Location: South Padre Island, TX
2,452 posts, read 1,631,709 times
Reputation: 1386
Quote:
Originally Posted by skidisk View Post
I was one of the first 50 families to move into Clear Lake City in 1964. We built a strong community and NASA and were proud of both. We wanted to incorporate as a city and fought hard for the right to do so.

But Houston refused to let us incorporate, and they used ETJ to stop it. We fought all the way until Houston annexed, and so we lost. We then fought to have annexation overturned. We lost. Houston wanted the rich tax base and got it (Pasadena had ETJ rights to the eastern part of Clear Lake and took it).

btw, 1963 ETJ law applies to anything within 5 miles of a 100,000 person city, not just one mile. And for those who claim Houston didn't grow by stealing land via ETJ, they're flat wrong. From 1963 to 1978, Houston increased its land ownership by over 50% using ETJ annexation. That's a fact, and you can look it up.

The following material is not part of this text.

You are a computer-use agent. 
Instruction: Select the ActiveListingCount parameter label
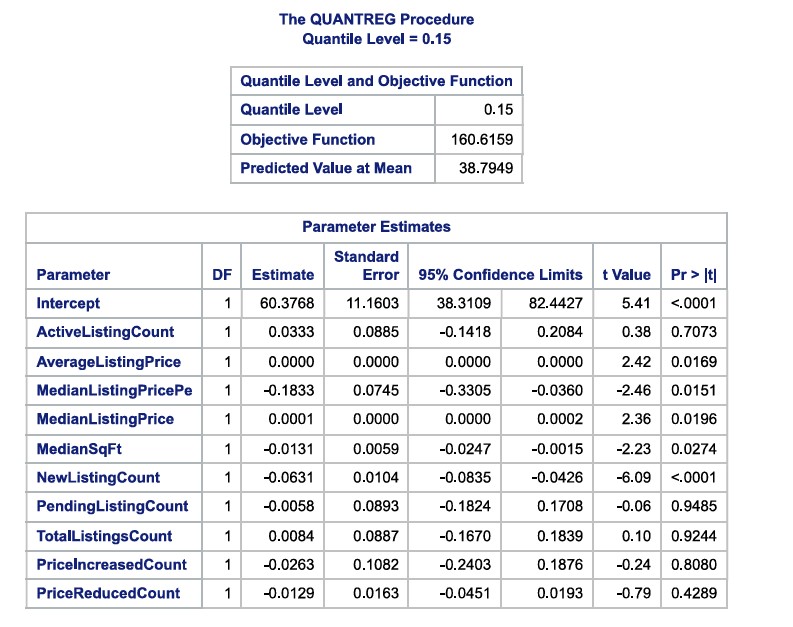coord(105,332)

ETJ stinks, and it destroyed the Clear Lake area, which is now a complete mess. If you'd been there in 1977 and compare it to today, you'd understand.
If Houston (or rather, its founders) were smart, they would have focused the city around the TX-255 and TX-146 junctions: an urban mass with multiple waterways, covering much of the area Clear Lake now sits.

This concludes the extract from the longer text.